“Wanneer er te weinig prikkels van buitenaf komen,
neigt de menselijke geest ertoe, deze spontaan zelf op te wekken.
De mooiste hallucinaties vlieden vervolgens aan het ondermaats
aangesproken geestesoog voorbij.”
Werelden aan kleuren, krantenkoppen, rechtenvrije posters,
kleine objecten, sneeuwstormen, waterwingebieden, microben,
aliens en stofzuigerzakken bijvoorbeeld.
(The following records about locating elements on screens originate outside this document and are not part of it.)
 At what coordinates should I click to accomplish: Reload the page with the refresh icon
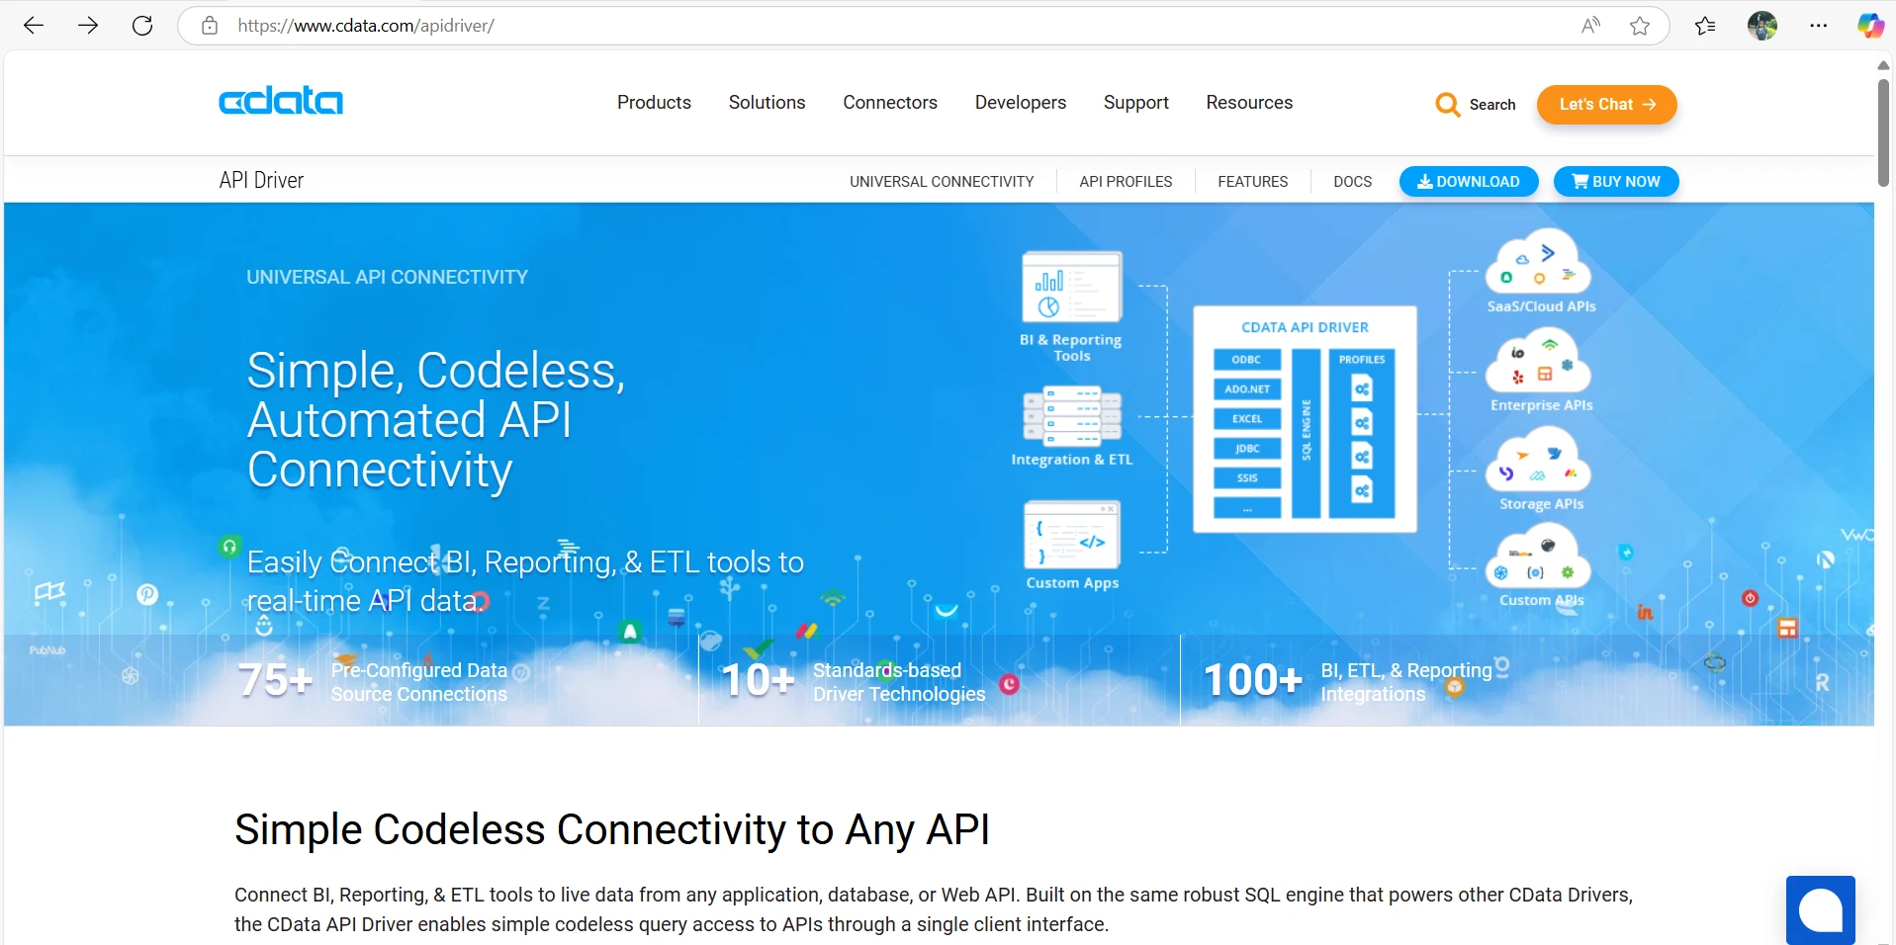(142, 25)
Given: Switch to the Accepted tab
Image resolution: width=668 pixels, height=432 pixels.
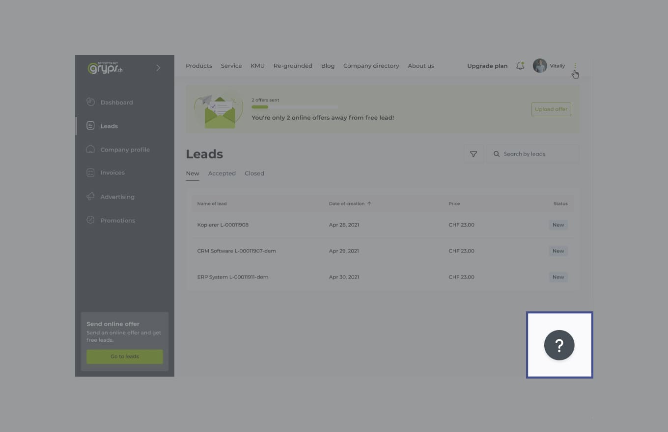Looking at the screenshot, I should 222,174.
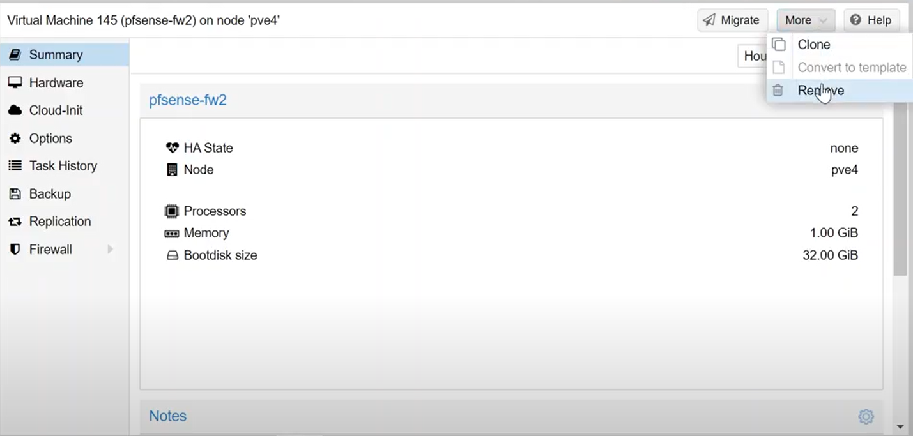913x436 pixels.
Task: Click the Replication arrows icon
Action: pyautogui.click(x=15, y=222)
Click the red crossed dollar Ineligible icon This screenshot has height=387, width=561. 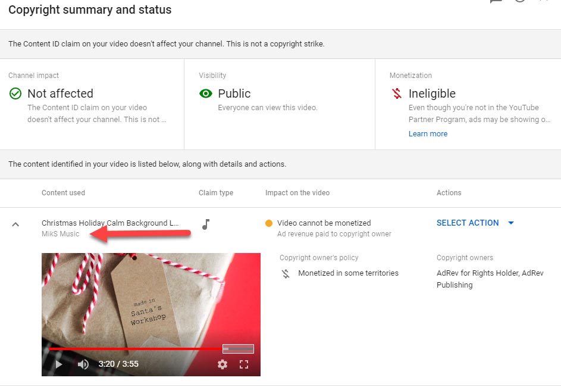pyautogui.click(x=396, y=93)
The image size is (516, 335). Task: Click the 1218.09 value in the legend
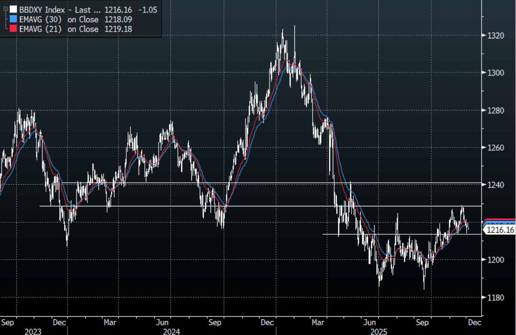[117, 19]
Maar ook kwaadaardiger
wezens kunnen zich aandienen, houd daar rekening mee.
Politici en andere verkooptalenten om maar enkele te noemen.
Doch evenzeer kruimeldieven, die het brood stelen van degenen,
wiens woord u spreekt en die door hun laaghartige handelwijze
het voortbestaan van u en uw nazaten kunnen verdeerlijken.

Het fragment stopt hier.